> [PROBLEMS AND TASKS]:
a - From the text on absolute privilege for government officials, copy word for word the part that opens with the words containing "Id. at 484, 16" and closes with "to his duties.".
b - Write what follows the last sentence of the text on absolute privilege for government officials.
DOCUMENT EXTRACT Start Marker
See Bender, 99 Wash.2d at 600, 664 P.2d 492 (a compelling public policy justification is necessary for an absolute privilege to apply).
Engelmohr, 66 Wash.2d at 104-05, 401 P.2d 346.
¶16 Spalding v. Vilas, a federal Supreme Court decision from 1896, was the earliest case conferring an absolute privilege on an executive branch official. An attorney filed claims against the Postmaster General, who was then a Cabinet officer, for lost business and harm to his reputation. The attorney alleged he was injured by a letter sent by the Postmaster General to thousands of postal employees regarding pay raises granted by an act of Congress. The Court concluded an absolute privilege shielded the Postmaster General's communication. Because he had the duty to implement the pay raise, "he was entitled to express his opinion" about the law's purpose and function "and to indicate what, in his judgment, was necessary" for postal employees to receive their increased pay. The Court limited this protection to "action having more or less connection with the general matters committed by law to his control or supervision."
161 U.S. 483, 493, 16 S. Ct. 631, 40 L. Ed. 780 (1896) (noting whether an executive branch officer is shielded by absolute privilege "has not ... been the subject of judicial determination")
Id. at 484, 16 S.Ct. 631.
Id. at 485-86, 16 S.Ct. 631
Id. at 498, 16 S.Ct. 631.
Id. at 491, 16 S.Ct. 631.
Id. at 498, 16 S.Ct. 631.
¶17 In the 1959 case of Barr v. Matteo, the Court considered whether absolute privilege protected an appointed executive branch official below the cabinet level. Two former employees of the Office of Rent Stabilization sued its acting director for defamation after he distributed a press release naming them and stating they were terminated for approving a plan that "violated the spirit of the" law. The plan had been unpopular in Congress and the press. The Court concluded the acting head enjoyed an absolute privilege against liability from the press release. Because the acting director had been delegated statutory duties, he had the discretion to publicly address matters that had been discussed in Congress and the press relating directly to his duties.
360 U.S. 564, 565, 79 S. Ct. 1335, 3 L. Ed. 2d 1434 (1959).
Id. at 567 n.5, 79 S.Ct. 1335.
Id. at 566-67, 79 S.Ct. 1335.
Id. at 574, 79 S.Ct. 1335.
Id. at 574-75, 79 S.Ct. 1335.
¶18 Seven years later, in Gold Seal Chinchillas, Inc. v. State, our Supreme Court considered whether absolute privilege shielded "the Attorney General and his staff" from liability for an allegedly defamatory press release. Staff members from the Consumer Protection Division of the Attorney General's Office (AGO) filed a complaint against chinchilla farmers for violating the Consumer Protection Act, and that same day, distributed a press release naming the defendants and quoting from the complaint. The chinchilla farmers sued for defamation. Citing Spalding, the court determined that for an absolute privilege to apply, the allegedly injurious statement must "have some relation to the general matters committed by law to the control or supervision of the particular state official." Because the attorney general had a statutory duty to enforce the Consumer Protection Act and an implied duty as an elected official to inform the public of his conduct, an absolute privilege shielded these acts. And because the attorney general carried out these duties through AGO employees, the attorney general's absolute privilege extended to the conduct of those employees.
DOCUMENT EXTRACT End Marker
RAW DATA Start Marker
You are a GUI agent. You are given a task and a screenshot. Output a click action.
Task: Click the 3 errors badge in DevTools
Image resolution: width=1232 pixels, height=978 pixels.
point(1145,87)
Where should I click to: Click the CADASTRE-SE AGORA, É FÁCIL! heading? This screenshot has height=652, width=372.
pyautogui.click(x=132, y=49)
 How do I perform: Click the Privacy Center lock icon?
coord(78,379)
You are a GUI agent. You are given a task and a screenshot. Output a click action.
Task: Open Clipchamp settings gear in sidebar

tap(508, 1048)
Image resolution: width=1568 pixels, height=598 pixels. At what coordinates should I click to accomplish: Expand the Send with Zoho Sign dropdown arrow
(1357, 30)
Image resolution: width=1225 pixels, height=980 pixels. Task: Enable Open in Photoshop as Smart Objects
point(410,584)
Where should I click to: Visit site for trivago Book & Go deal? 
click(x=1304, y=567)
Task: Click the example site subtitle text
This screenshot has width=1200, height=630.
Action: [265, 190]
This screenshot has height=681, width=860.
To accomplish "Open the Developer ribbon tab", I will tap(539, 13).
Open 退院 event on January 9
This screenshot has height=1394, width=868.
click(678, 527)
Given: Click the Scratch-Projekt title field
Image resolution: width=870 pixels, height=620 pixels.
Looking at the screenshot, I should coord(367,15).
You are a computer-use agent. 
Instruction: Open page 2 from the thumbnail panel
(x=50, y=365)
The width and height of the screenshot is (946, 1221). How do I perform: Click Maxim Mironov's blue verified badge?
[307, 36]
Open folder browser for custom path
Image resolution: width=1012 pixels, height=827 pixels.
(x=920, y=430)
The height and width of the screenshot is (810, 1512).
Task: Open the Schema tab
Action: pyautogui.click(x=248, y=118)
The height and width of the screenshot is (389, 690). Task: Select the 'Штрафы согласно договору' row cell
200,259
RAW DATA End Marker
> [ANSWERS TO THIS EXERCISE]:
a -
Id. at 484, 16 S.Ct. 631.
Id. at 485-86, 16 S.Ct. 631
Id. at 498, 16 S.Ct. 631.
Id. at 491, 16 S.Ct. 631.
Id. at 498, 16 S.Ct. 631.
¶17 In the 1959 case of Barr v. Matteo, the Court considered whether absolute privilege protected an appointed executive branch official below the cabinet level. Two former employees of the Office of Rent Stabilization sued its acting director for defamation after he distributed a press release naming them and stating they were terminated for approving a plan that "violated the spirit of the" law. The plan had been unpopular in Congress and the press. The Court concluded the acting head enjoyed an absolute privilege against liability from the press release. Because the acting director had been delegated statutory duties, he had the discretion to publicly address matters that had been discussed in Congress and the press relating directly to his duties.

b -
69 Wash.2d 828, 829-30, 420 P.2d 698 (1966).
Ch. 19.86 RCW.
Gold Seal, 69 Wash.2d at 829, 420 P.2d 698.
Id. at 834, 420 P.2d 698 (citing Spalding, 161 U.S. at 498, 16 S.Ct. 631 ).
Id. at 833-34, 420 P.2d 698.
Id. at 834, 420 P.2d 698 ("[S]tate officials, acting through the members of their staffs, are absolutely privileged with respect to the content of their oral pronouncements or written publications.").
¶19 No Washington decision has held every employee in the executive branch is shielded by absolute privilege whenever they act within their authority. The Gold Seal court held the elected, cabinet-level attorney general and his staff were shielded by absolute privilege when fulfilling the attorney general's duties. In Stidham v. State Department of Licensing, the court concluded statements and acts by two political appointees, the director and assistant director of the Department of Licensing, could not be the basis for liability because both were shielded by an absolute privilege. And in Liberty Bank of Seattle, Inc. v. Henderson, this court concluded an appointed state banking official and a lower-level statutory appointee acting on the official's behalf had absolute immunity against a defamation claim.
Id.
30 Wash. App. 611, 615, 637 P.2d 970 (1981) ; see RCW 43.24.016(1) (granting the director authority to "supervise and administer" the department and to "advise the governor and legislature" about the department); RCW 43.24.016(2)(c) (empowering the director of the Department of Licensing to appoint assistant directors and exempting the assistant director from the state civil service law, chapter 41.06 RCW).
75 Wash. App. 546, 567, 878 P.2d 1259 (1994).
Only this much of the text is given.